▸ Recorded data
┏━━
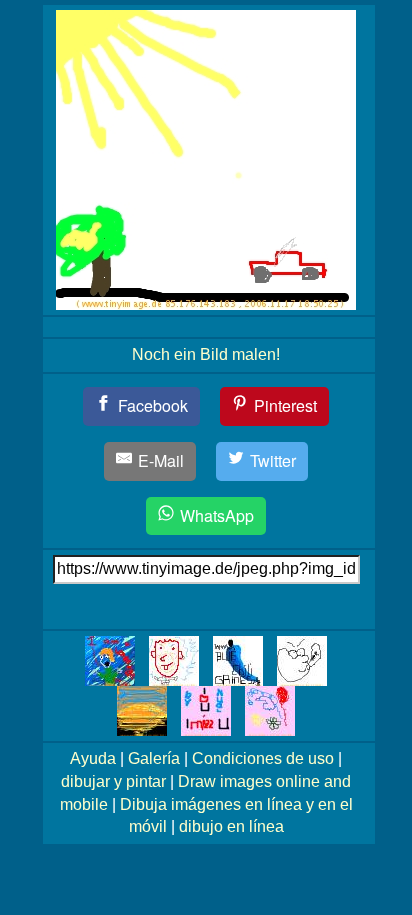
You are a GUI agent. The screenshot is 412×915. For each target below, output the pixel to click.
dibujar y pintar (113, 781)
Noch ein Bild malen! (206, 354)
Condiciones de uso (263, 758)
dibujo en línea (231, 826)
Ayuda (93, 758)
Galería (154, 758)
┗━━
┏━━
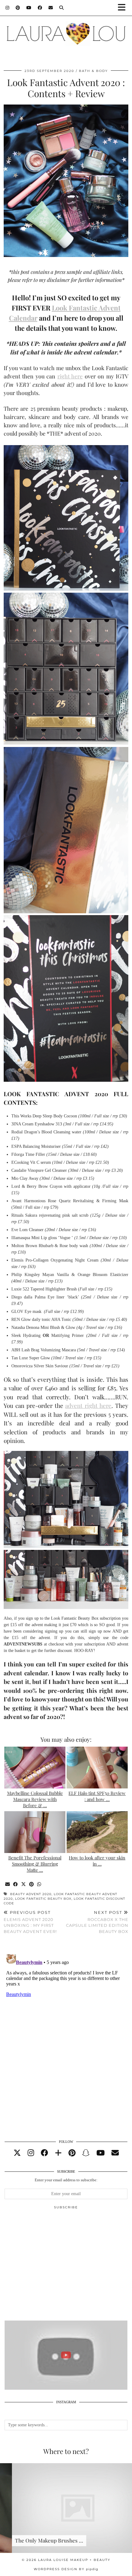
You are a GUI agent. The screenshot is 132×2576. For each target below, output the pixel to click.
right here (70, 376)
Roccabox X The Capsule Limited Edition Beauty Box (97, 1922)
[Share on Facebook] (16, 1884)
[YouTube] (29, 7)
┗━━
▸ Task
Look above for the line with "You are a GUI agent. The screenshot is 412×915."; retype exactly that line, every line after it up to the line with "Galería (154, 758)", and that line too, nothing else.

▸ Task response
You are a GUI agent. The screenshot is 412×915. For each target below, output the pixel to click.
dibujar y pintar (113, 781)
Noch ein Bild malen! (206, 354)
Condiciones de uso (263, 758)
dibujo en línea (231, 826)
Ayuda (93, 758)
Galería (154, 758)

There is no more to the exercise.